Extracted text Block Start
03_Lemieux.jpgChansons Perpétuelles
Marie-Nicole Lemieux; Roger Vignoles; Quatuor Psophos
Naïve V 5355

Fin de siècle chansons reflect the obsessions of the age: decadence, degeneration, neurosis and ennui that were exquisitely expressed in sublime melody, drawing the listener ever inward to explore psyche’s secrets. A rich and rarified tapestry created by composers of the age is fertile ground for a singer possessing an affinity for the texts as well as great depth of expression in vocal performance. Marie-Nicole Lemieux has carefully studied, crafted and delivered this to perfection, bringing to life all the dishevelled beauty this repertoire offers. Guided by the deft hand of pianist Roger Vignoles, joined by Quatuor Psophos in the Nocturne from Guillaume Lekeu’s Trois Poèmes and in Ernest Chausson’s Chanson Perpétuelle, she rides the instrumental undercurrents with poetic charm and grace. Lemieux’s light touch and agile playfulness in Fauré’s Mandoline contrasts nicely with a sorrowful Mein Liebster singt from Wolf’s Italianiensches Liederbuch and excerpts from Rachmaninoff’s Six Romances which highlight the sheer drama of her rich contralto. The character of the CD is largely intimate – the final track around which she chose the program, Chanson Perpétuelle, is the most operatic of all the selections: Lemieux’s portrait of an abandoned woman’s angst skillfully intertwined with the quartet’s mesmerizing performance.

 

01_Ensemble_Vesuvio.jpgLa Meglio Giuventù
Vesuvius Ensemble
Modica Music MM0014
(vesuviusensemble.com)

With Giovanni Kapsberger the only named composer on just two of the 13 tracks on this CD, it is clear that its performers were seeking a selection of popular Italian music, reflecting their dedication to the performance and preservation of traditional folk music from Naples and Southern Italy. Take O matrimonio do Guarracino, a traditional piece from 18th-century Campania. Francesco Pellegrino’s voice is as Italian as his name and not only are we transported to Campania with his vocals but the four accompanying instruments all have a strong Italian heritage: mandolin, baroque guitar, chitarra battente and colascione. The third of these is played without a plectrum and can be plucked, strummed or beaten, hence the term battente.
Extracted text Block End
• _Work instructions_:
[A] Answer these questions from the CD reviews:
(i) Which string quartet joins Lemieux in Chausson's Chanson Perpétuelle?
(ii) Who is the only named composer on the Vesuvius Ensemble disc?
(iii) Which of the four instruments backing Pellegrino is played without a plectrum?
[B] According to the CD reviews, why is the chitarra battente called "battente"? Answer in one to three sentences.
[C] Resume the CD reviews right after their final sentence.
Records provided Block Start
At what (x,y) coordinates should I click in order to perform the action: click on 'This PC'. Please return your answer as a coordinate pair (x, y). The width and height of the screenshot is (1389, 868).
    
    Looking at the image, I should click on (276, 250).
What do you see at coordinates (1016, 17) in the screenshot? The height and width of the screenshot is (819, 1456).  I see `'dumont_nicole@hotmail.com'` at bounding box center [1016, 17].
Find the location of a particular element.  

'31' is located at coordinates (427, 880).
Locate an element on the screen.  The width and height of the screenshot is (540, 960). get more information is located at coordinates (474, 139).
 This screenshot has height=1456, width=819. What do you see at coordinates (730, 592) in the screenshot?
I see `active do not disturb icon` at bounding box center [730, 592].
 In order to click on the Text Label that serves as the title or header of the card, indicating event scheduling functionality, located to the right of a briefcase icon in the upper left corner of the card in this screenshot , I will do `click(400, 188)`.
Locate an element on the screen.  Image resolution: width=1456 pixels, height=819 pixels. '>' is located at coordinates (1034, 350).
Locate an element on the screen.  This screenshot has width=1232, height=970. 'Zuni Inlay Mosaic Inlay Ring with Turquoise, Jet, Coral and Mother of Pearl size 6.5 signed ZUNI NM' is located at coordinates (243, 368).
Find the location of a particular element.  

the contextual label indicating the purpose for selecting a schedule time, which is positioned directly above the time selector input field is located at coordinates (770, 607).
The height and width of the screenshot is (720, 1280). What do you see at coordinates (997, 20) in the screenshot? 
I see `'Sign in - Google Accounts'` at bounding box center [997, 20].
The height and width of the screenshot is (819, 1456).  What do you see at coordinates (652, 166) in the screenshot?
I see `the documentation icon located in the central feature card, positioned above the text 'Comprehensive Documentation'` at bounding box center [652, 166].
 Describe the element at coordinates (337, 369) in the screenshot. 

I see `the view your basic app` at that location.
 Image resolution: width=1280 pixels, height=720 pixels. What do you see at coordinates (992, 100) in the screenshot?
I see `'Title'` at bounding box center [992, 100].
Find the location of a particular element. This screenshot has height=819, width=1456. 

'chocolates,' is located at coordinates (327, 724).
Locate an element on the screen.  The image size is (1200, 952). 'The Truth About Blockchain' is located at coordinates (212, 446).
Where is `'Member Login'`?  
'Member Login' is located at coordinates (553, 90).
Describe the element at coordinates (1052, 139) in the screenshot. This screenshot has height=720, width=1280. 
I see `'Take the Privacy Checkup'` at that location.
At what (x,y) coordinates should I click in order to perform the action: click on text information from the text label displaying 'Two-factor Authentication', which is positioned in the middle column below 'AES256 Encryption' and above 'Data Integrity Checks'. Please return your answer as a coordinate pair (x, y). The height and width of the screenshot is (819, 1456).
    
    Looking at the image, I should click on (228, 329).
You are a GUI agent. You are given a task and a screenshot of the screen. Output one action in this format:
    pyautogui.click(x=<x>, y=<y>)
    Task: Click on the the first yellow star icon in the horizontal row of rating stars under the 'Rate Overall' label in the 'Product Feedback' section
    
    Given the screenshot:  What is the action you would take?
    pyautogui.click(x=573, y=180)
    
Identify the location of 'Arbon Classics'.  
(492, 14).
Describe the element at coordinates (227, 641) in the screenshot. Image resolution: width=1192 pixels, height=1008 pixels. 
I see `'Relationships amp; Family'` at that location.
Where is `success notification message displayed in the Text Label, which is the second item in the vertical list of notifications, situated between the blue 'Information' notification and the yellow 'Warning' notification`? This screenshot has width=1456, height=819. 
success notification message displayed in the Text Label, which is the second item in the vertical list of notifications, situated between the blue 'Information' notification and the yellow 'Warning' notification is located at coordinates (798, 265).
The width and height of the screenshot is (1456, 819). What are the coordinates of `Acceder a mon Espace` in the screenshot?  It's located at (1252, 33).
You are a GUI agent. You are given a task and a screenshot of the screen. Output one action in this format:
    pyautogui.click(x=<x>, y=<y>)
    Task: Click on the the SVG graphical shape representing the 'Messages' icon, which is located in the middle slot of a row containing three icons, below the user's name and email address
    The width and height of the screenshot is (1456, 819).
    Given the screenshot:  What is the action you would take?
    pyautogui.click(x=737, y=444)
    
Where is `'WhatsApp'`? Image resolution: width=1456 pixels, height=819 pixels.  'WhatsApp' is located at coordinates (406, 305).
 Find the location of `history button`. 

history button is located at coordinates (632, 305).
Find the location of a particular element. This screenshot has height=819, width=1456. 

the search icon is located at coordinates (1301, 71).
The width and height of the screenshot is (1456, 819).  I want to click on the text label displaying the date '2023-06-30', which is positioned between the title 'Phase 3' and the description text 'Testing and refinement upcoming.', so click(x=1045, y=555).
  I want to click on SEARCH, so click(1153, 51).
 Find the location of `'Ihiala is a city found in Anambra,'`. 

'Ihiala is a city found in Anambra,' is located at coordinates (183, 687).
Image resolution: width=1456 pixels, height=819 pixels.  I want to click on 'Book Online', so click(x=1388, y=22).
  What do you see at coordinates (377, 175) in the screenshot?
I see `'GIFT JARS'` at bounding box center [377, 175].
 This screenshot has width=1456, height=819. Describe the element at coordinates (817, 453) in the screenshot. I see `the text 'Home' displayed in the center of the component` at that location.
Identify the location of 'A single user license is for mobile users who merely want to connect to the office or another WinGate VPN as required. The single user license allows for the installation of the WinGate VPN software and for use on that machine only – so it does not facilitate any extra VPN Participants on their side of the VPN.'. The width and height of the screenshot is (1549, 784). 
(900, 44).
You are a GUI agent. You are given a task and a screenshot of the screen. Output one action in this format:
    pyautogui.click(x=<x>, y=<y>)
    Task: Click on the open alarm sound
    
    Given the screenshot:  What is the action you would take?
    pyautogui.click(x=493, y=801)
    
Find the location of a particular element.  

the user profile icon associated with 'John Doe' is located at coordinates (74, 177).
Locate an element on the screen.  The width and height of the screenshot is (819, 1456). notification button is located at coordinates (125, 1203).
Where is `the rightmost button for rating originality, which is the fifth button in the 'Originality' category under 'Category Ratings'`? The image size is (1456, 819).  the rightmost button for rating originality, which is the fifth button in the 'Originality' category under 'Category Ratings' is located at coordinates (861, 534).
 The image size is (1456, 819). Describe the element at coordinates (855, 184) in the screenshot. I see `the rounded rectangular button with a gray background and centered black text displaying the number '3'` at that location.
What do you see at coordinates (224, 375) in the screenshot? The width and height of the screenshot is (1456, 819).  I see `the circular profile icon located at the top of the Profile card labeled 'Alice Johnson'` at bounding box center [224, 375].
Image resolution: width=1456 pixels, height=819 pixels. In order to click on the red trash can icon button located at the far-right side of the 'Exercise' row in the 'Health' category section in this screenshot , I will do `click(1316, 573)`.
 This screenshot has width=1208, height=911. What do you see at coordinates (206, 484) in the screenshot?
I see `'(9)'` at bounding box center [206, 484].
Records provided Block End
• _Responses per task_:
[A]
(i) Quatuor Psophos
(ii) Giovanni Kapsberger
(iii) The chitarra battente

[B] The chitarra battente is played without a plectrum and can be plucked, strummed or beaten. Its being beaten gives it the name battente.

[C]
And colascione? That is a long-necked Italian lute. One of the Kapsberger pieces fully tests its capabilities with the demanding techniques of the Italian baroque guitar. Those who yearn for something else equally unknown can enjoy a hurdy-gurdy courtesy of Ben Grossman, who accompanies Pellegrino’s magnificent voice. Invocazione alla Madonna dell’Arco, for all its traditional Campanian background, could have graced any medieval court, enhanced by the haunting sound of the hurdy-gurdy.

 A more conventional Kapsberger composition is Sfessiana, a soothing and thoughtful duet for theorbo (Lucas Harris) and baroque lute (Marco Cera). Another piece enjoying a normal setting is La morte de mariteto, where Pellegrino’s voice and Lucas Harris’ lively lute playing show the enduring popularity of this combination throughout the Renaissance.

After introducing us to four popular plucked instruments, La Meglio Giuventù concludes with three percussion instruments and the ciaramella, a double reed conical bore instrument which eventually became the oboe. It is raucous and passionate – like the Vesuvius Ensemble.

 

02_Marais.jpgMarais – Suites for Oboe
Christopher Palameta; Eric Tinkerhess; Romain Falik; Lisa Goode Crawford
Audax Records ADX 13702
(audax-records.fr)

Fans of baroque music on period instruments will appreciate this recording, not only for its sheer beauty, but also as a musicological project. Baroque oboist Christopher Palameta, a Montrealer who did a four-year stint with Toronto’s Tafelmusik Baroque Orchestra, currently lives in Paris and is in demand with period instrument ensembles in Europe and North America. This recording is a culmination of several years of research into some of the neglected works of French composer Marin Marais (1656-1728; some might recall Marais as the central figure in the 1991 movie Tous les Matins du Monde).

All of the music here is drawn from Marais’ Piéces de viole; published in five volumes, the six suites included are from the second (1701), third (1711) and fourth (1717) volumes. While written for the viol, Marais himself insisted that his compositions could be played on a wide range of instruments, including the oboe; as Palameta explains, for technical reasons some pieces are better suited to a high wind instrument than others, particularly those written for the viol’s top string – my understanding is that these are the movements selected and transcribed for this project.

Each of the suites is comprised of five to seven movements: beginning with a prélude. Typical dance movements follow, which might include a courante, sarabande, menuet, gavotte, gigue, and sometimes a rondeau champêtre, passacaille, or fantaisie for variety. My personal favourites include the muzettes in the Suite in G Minor, and the short but unusual La Biscayenne (referring to the Basque country of northern Spain) which concludes the recording.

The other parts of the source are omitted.